The canonical `Scorer.predict_proba` signature still accepts
`list[str] | np.ndarray | pd.Series`. Pandas is imported under
`TYPE_CHECKING` only in `protocols.py`, so `import eval_toolkit` does
not pay a pandas import cost when pandas is uninstalled.

## 5. Schema additions

`results.v1.json` and `results_full.v1.json` gained these top-level
optional fields, mirroring the `RunResult` additions in section 2:
`claim_report`, `prediction_artifacts`, `evidence_axes`,
`pairing_metadata`, `aggregate_evidence`, `threshold_policy`. The
schemas keep the `.v1` filename because every change is additive and
the schemas declare `additionalProperties: true` — v0.8 consumers
read v0.9 outputs without error.

A new schema `manifest.v1.json` lands for validating
`RunManifest.to_dict()` payloads. See
[`methodology/versioning.md` § Schema evolution policy](../methodology/versioning.md#schema-evolution)
for the policy that governs when a filename gets bumped to `.v2`.
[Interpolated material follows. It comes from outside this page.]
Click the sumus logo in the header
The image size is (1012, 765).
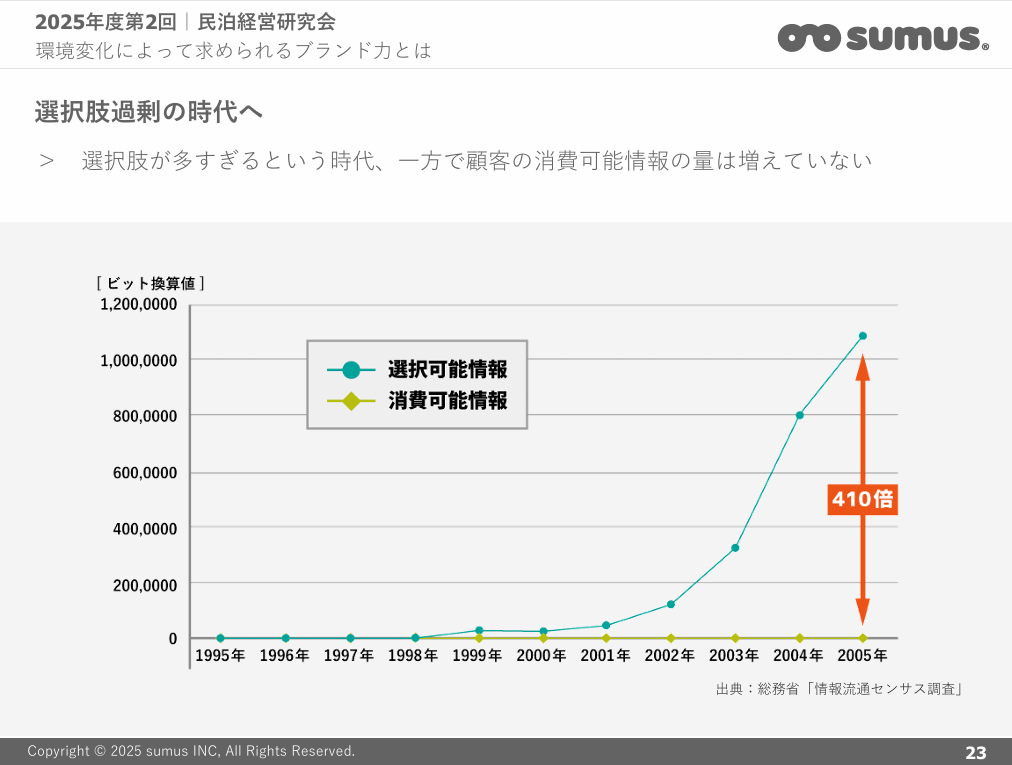(883, 37)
## 6. The `validation` extra

`jsonschema>=4.21` moved into a focused `[validation]` extra in
v0.9. Install only if you use `eval_toolkit.artifacts.validate_payload`:

```bash
pip install "eval-toolkit[validation]"
```

`validate_payload` lazy-imports jsonschema; if it's missing, it
raises `ImportError` with a clear pointer to the extra. The `[all]`
and `[dev]` extras include it transitively, so most users won't need
to install it explicitly.

## 7. Pitfalls / common mistakes

- **Forgetting `with_claim_report`**: `RunResult` is frozen.
  Mutating `result.claim_report` directly is impossible; you must
  use `with_claim_report(result, report)` to get a new `RunResult`
  with the evidence attached.
- **Assuming `claim_report` is auto-populated**: evaluation does
  not auto-evaluate claims. You must explicitly call
  `evaluate_claims(...)` and attach the result. The opt-in is
  deliberate — claims are caller-defined and the harness shouldn't
  guess them.
- **Confusing `evaluate_claims` argument order**: the signature is
  `evaluate_claims(result, claim_specs, *, manifest=None)` — result
  first, specs second. Not `(specs, result)`.
- **Treating `additionalProperties: true` as "unstable"**: it's the
  forward-compat *contract*. v0.8 consumers tolerate v0.9's new
  fields; v0.9 consumers tolerate hypothetical future additions
  under the same `.v1.json` filename. Filename bumps signal real
  breakage; field additions don't.
- **Using `jsonschema` without the extra**: `validate_payload`
  raises `ImportError` with installation guidance. The lazy import
  is intentional — core scientific use cases don't need it.

## See also

- [`CHANGELOG.md`](https://github.com/brandon-behring/eval-toolkit/blob/main/CHANGELOG.md) `[0.9.0]` and `[0.9.1]`
  blocks for the per-version release notes.
- [`methodology/evidence.md`](../methodology/evidence.md) for the
  source-role / claim-gate methodology these primitives encode.
- [`methodology/versioning.md`](../methodology/versioning.md)
  § Schema evolution policy — when schema filenames bump vs. stay.
- [`migration/v0.8.md`](v0.8.md) for the v0.7 → v0.8 step (read
  first if you're upgrading from v0.7.x).
- [`migration/v0.7.md`](v0.7.md) for the v0.6 → v0.7 step.